Cette formation permettra aux diplômés de s’insérer plus facilement dans la vie active, de créer des emplois et réduire du coup la pauvreté
Les travaux ont été lancés par le ministre de tutelle, Pr Bouréma Kansaye, en présence de son collègue de l'Élevage et de la Pêche, Youba Ba, et du recteur par intérim de l'Université de Sikasso, Badié Diourté.
La
rencontre réunissant notamment des experts du domaine et les représentants de
l'Ordre des vétérinaires durera cinq jours. Les participants auront la tâche de
préciser les conditions d'accès des étudiants à la Faculté des sciences
agronomiques et vétérinaires dont relève la filière. Il s’agirait également
d'identifier les enseignants susceptibles d'assurer les cours et de déterminer
le régime d'études.
Le
ministre de l'Enseignement supérieur et de la Recherche scientifique a souligné
que la décision d'opérationnaliser cette faculté intervient à un moment où le
Président de la Transition, le Général d’armée Assimi Goïta a décrété l'année
2025-2026 comme celle de l'éducation et de la culture. Pr Bouréma Kansaye a
aussi affirmé que des enquêtes menées auprès des services techniques de la
Région de Sikasso ont prouvé que cette faculté peut être opérationnelle. Il a
indiqué que sa formation permettra aux diplômés de s’insérer plus facilement
dans la vie active, de créer des emplois et réduire du coup la pauvreté.
Pour
sa part, le ministre de l'Élevage et de la Pêche a insisté sur la nécessité et
l'urgence de rendre opérationnelle cette école vétérinaire si on se réfère à la
place capitale qu'occupe l'élevage. Notre pays dispose du 2è cheptel de
l’Afrique de l’Ouest et du 1er de l’Union économique, monétaire ouest africaine
(Uemoa).
Youba
Ba a également fait savoir qu'il était temps que notre pays forme sur place,
sur ses propres terres, avec ses propres moyens, les cadres de haut niveau qui
vont protéger, valoriser et transformer cette richesse. Il a souligné que les
documents qui seront validés, à l'issue de cet atelier, devront être alignés
sur les standards de l’Organisation mondiale de la santé animale (Omsa) et de
l’Uemoa.
Quant
au choix de Sikasso, le chef du département en charge de l'Élevage, l’a
justifié par le fait que la Cité du Kénédougou est la première région agricole
du pays et rapproche la formation du terrain, de l’éleveur, du laboratoire.
L’Ordre
des vétérinaires a salué la décision d'opérationnaliser cette faculté des
sciences agronomiques et vétérinaires. Son président, Dr Oumar Macki Tounkara,
a rappelé que son organisation s’est toujours battue pour la création d'une
école supérieure des vétérinaires au Mali. Et d’inviter la jeunesse à être à la
hauteur des attentes liées à cette initiative des autorités de la Transition.

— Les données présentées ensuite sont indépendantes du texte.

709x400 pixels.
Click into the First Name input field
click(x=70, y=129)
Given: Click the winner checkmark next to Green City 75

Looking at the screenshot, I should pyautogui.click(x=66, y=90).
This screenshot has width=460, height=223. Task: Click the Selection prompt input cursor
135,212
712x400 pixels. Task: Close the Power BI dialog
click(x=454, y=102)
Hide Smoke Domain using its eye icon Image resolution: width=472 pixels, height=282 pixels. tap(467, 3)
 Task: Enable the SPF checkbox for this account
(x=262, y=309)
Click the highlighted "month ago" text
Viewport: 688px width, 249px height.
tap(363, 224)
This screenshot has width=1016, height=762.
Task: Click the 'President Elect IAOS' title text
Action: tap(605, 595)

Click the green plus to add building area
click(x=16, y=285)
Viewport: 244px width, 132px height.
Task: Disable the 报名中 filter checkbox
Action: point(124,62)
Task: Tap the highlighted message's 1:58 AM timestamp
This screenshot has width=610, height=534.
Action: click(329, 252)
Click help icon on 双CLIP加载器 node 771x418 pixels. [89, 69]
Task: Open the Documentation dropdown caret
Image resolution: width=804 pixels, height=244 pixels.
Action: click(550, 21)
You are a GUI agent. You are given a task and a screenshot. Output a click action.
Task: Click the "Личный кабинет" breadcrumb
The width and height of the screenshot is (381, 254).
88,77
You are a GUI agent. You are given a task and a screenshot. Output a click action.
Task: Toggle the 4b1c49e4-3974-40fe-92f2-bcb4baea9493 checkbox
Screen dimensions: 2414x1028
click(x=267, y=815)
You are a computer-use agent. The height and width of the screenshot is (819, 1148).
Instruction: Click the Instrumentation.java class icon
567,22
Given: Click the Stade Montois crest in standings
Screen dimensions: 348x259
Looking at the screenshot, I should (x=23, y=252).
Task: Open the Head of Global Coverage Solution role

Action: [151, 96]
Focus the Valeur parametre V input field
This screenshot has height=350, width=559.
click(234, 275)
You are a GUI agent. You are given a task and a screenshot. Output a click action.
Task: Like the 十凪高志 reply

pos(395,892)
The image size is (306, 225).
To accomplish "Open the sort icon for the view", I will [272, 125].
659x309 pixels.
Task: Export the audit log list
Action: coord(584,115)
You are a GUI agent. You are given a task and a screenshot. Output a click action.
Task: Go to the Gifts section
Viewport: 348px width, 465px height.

Faut-il préciser que la première pierre de l’Université de Sikasso a été posée en juillet 2024 à Gongasso à une trentaine de kilomètres de Sikasso. Les travaux de construction connaissent une grande évolution. À la date d'aujourd'hui, l’institution est opérationnelle à travers l’Institut universitaire pour le développement rural (IUDR).